The neurology chapter examines mild, transient, and more serious, underlying neurological conditions that present in the newborn period. Abnormalities of tone, activity, alertness, and movements (i.e., seizures) can occur in many neonatal conditions, some of which require immediate intervention. Assessments include testing infant tone and reflexes, the Encephalopathy Assessment Table, distinguishing jitteriness from seizure activity, and identifying seizure characteristics. Early identification of infants with hypoxic ischemic encephalopathy—a primary cause of neonatal encephalopathy—is essential and should prompt either thermoregulatory management (strict normothermia) or therapeutic hypothermia, providing specific criteria are met. Symptomatic hypoglycemia can have long-term neurodevelopmental consequences and must be treated emergently with intravenous dextrose solution. Anticonvulsant therapy should be initiated for seizures, even when the underlying cause is not yet determined. Diagnostic testing and differential diagnoses, such as neonatal abstinence syndrome or neonatal opiate withdrawal are considered. Three case scenarios follow care pathways for two unwell infants.


The thermoregulation chapter focuses on care for infants in a controlled thermal environment while maintaining their body temperature within normal range. All newborns are at risk for temperature instability, and stabilization means providing an optimal neutral thermal care environment by minimizing and managing factors that cause cold and heat stress. The effect of infection on infant temperature is also considered. Axillary temperature thresholds, infant risk factors for hypothermia and hyperthermia, and specific strategies to prevent both heat loss and overheating are discussed. Recommendations for care of infants at risk for hypoxic ischemic encephalopathy, described in the neurology chapter and included in the Thermoregulation Sequence, determine whether therapeutic hypothermia or strict normothermia is the appropriate treatment course. Thermal management principles are applied in the case scenario.
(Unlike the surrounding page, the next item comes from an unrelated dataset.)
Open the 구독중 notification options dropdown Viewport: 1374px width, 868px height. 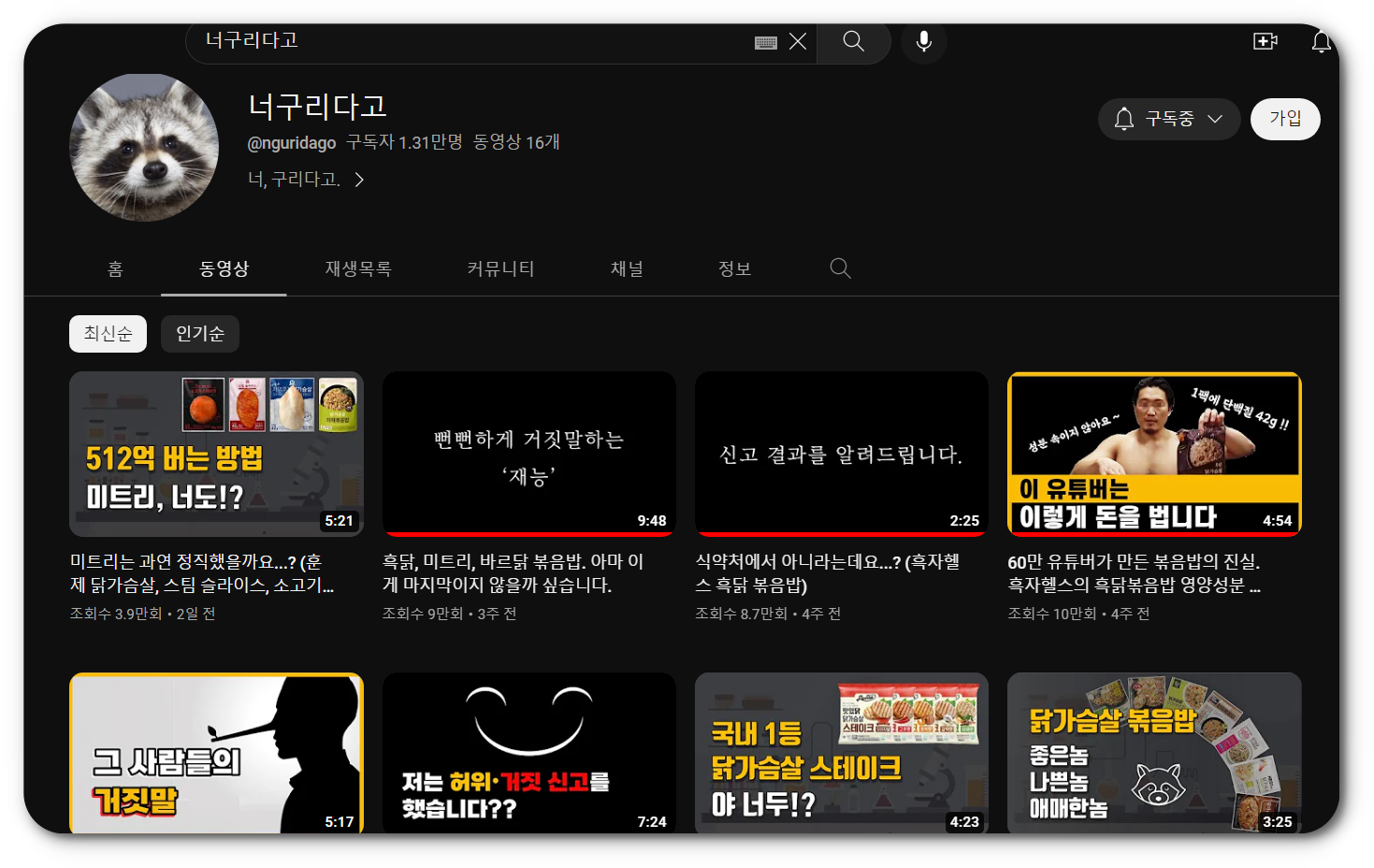1216,119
The transport chapter focuses on factors that determine the decision to transport a sick infant for higher level care and preparing the infant for transfer. How the transport system works and the responsibilities of those involved are described. Specifically, the chapter describes the information needed by the receiving hospital and clarifies the roles of the sending hospital, the receiving physician, coordinating physician, and the transport team. Tools to aid decision-making (e.g., the Situation/Background/Assessment/Recommendation/Readback-Response communication tool) and process (the NICU telephone consultation form and a sample neonatal transfer record) are included. A case scenario, which rounds out the chapter, provides a scenario in which a decision whether or not to transport must be made.


The ACoRN process chapter shows how ACoRN works, step by step. ACoRN’s goal is to identify and manage the unwell or at-risk newborn at, or very soon after, birth or resuscitation. Nine key steps in the ACoRN process are explained, assessing the requirement for resuscitation, followed by 8 systems-based chapters and Sequences (a system-based algorithm for care): respiratory, cardiovascular, neurology, surgical conditions, fluid and glucose, jaundice, thermoregulation, and infection. The ACoRN mnemonic determines the structure of the chapter: alerting signs, core steps, organization of care, response, next steps, and specific diagnosis and management. Essential components, such as the ACoRN Primary Survey, the Sequence, the prioritized Problem List, and the Level of Risk, are described. Diagrams and examples illustrate this process, and the first case scenario shows when and why stabilization should be initiated.